### Directives
**1)** Please reproduce the section of the Janet Steinbeck profile from "Personal information" up to and including "kg (141 lb)", word for word.
**2)** Continue the Janet Steinbeck biography from the point where it stops.

### Source extract
----------

Janet Steinbeck

Personal information
- Full name: Janet May Steinbeck
- Nickname: "Jenny"
- National team: Australia
- Born: 27 February 1951 (age 75) Brisbane, Queensland
- Height: 1.71 m (5 ft 7 in)
- Weight: 64 kg (141 lb)

Sport
- Sport: Swimming
- Strokes: Freestyle

Medal record
Women's swimming
Representing Australia
Olympic Games
| Silver medal – second place | 1968 Mexico City | 4×100 m medley |
Commonwealth Games
| Silver medal – second place | 1966 Kingston | 4×110 yd freestyle |

= Janet Steinbeck =

Australian swimmer

Janet May Steinbeck (born 27 February 1951), also known by her married name Janet Murray, was an Australian competitive swimmer of the 1960s who raced internationally in the Olympics and Commonwealth Games, winning two silver medals as a member of Australian relay teams. Steinbeck was primarily a freestyle swimmer.

----------

Entries for locating text and elements
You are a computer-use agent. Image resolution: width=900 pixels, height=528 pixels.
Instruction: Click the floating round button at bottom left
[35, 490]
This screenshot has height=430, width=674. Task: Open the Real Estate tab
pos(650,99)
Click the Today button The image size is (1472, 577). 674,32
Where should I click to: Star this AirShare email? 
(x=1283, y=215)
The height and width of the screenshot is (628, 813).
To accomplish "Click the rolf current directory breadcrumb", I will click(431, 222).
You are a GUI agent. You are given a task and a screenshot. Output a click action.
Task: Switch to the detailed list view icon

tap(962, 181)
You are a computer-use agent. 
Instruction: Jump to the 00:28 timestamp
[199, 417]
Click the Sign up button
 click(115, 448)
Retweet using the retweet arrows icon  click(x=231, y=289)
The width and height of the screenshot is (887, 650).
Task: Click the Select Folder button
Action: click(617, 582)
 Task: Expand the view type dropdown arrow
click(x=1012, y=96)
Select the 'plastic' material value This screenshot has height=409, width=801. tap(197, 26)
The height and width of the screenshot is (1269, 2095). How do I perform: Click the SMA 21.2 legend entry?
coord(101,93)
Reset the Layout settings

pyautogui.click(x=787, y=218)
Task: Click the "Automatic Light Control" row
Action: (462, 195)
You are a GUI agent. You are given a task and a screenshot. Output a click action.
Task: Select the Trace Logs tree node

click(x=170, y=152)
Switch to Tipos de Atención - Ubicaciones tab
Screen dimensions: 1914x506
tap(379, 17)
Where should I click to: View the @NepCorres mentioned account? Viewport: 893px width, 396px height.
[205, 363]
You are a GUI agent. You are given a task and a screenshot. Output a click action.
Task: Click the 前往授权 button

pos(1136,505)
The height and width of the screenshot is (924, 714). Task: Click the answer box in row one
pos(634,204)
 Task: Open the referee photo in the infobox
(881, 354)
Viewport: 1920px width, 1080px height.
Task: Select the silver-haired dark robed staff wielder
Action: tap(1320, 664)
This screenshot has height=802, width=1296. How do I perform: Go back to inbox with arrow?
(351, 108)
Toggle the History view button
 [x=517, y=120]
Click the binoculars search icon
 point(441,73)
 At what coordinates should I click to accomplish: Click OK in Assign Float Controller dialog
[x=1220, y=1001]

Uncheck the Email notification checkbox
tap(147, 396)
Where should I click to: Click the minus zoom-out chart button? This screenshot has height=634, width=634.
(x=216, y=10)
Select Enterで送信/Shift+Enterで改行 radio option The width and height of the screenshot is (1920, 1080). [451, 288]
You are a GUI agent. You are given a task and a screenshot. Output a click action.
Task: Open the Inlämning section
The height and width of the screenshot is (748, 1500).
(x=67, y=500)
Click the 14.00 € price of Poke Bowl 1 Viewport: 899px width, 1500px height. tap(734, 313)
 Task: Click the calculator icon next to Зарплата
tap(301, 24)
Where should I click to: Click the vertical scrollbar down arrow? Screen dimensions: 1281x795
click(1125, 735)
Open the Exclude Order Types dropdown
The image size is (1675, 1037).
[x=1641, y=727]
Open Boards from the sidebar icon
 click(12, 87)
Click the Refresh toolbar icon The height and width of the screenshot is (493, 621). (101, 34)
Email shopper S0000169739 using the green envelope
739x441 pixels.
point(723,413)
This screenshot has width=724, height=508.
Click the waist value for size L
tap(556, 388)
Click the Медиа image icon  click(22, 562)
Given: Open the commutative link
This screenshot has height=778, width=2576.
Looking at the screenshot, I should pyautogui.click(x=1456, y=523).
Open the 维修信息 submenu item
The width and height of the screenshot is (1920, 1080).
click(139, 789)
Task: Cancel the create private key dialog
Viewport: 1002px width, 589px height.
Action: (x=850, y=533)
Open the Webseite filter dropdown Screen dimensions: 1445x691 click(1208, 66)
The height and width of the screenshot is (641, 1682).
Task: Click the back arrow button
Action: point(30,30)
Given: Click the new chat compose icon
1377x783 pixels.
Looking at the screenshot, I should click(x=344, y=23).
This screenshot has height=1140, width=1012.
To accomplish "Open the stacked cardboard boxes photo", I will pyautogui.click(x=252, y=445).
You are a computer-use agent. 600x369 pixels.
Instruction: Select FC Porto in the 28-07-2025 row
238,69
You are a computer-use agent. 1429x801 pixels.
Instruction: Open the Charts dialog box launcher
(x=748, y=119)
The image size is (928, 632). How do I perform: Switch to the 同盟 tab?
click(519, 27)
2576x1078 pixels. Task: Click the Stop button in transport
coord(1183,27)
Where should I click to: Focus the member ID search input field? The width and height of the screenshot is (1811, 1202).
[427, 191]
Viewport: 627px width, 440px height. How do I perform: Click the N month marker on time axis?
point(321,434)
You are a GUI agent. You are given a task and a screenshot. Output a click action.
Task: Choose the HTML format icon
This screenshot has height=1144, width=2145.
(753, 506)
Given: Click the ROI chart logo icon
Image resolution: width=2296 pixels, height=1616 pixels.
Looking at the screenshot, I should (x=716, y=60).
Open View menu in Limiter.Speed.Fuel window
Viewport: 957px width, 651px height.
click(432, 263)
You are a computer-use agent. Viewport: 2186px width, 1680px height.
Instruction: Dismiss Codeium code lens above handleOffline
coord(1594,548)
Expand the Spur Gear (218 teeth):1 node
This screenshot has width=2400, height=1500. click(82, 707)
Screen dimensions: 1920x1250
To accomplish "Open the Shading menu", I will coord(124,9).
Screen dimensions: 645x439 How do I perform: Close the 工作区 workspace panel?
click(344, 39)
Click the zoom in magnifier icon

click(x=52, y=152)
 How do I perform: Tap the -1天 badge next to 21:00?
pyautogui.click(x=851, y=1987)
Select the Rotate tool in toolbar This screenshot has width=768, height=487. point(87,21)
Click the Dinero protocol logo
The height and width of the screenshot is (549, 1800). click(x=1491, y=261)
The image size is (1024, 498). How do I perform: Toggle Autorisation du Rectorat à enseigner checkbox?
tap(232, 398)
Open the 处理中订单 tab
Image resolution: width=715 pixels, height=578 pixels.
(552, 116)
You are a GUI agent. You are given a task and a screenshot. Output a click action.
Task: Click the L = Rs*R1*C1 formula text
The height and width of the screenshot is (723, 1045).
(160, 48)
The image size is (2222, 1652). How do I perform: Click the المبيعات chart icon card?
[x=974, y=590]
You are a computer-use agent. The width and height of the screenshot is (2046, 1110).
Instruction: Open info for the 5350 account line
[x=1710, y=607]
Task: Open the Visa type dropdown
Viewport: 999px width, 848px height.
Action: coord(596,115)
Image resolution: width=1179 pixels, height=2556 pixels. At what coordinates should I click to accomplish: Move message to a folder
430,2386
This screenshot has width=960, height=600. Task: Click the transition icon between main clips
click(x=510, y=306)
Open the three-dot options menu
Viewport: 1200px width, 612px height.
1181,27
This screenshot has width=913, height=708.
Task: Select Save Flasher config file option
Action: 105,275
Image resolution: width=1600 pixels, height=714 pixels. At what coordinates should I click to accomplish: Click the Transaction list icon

----------

### Results of the exercise
**1)**
Personal information
- Full name: Janet May Steinbeck
- Nickname: "Jenny"
- National team: Australia
- Born: 27 February 1951 (age 75) Brisbane, Queensland
- Height: 1.71 m (5 ft 7 in)
- Weight: 64 kg (141 lb)

**2)**
As a 15-year-old at the 1966 British Empire and Commonwealth Games in Kingston, Jamaica, Steinbeck won a silver medal in the women's 4×110-yard freestyle relay. Swimming the first leg of the four-swimmer relay, she combined with teammates Janice Murphy, Lynette Bell and Marion Smith for a time of 4:11.1, three tenths of a second behind the world-record-setting Canadians, and two tenths ahead of the third-place English team. She also swam in the individual 220-yard backstroke, coming eighth in the event final.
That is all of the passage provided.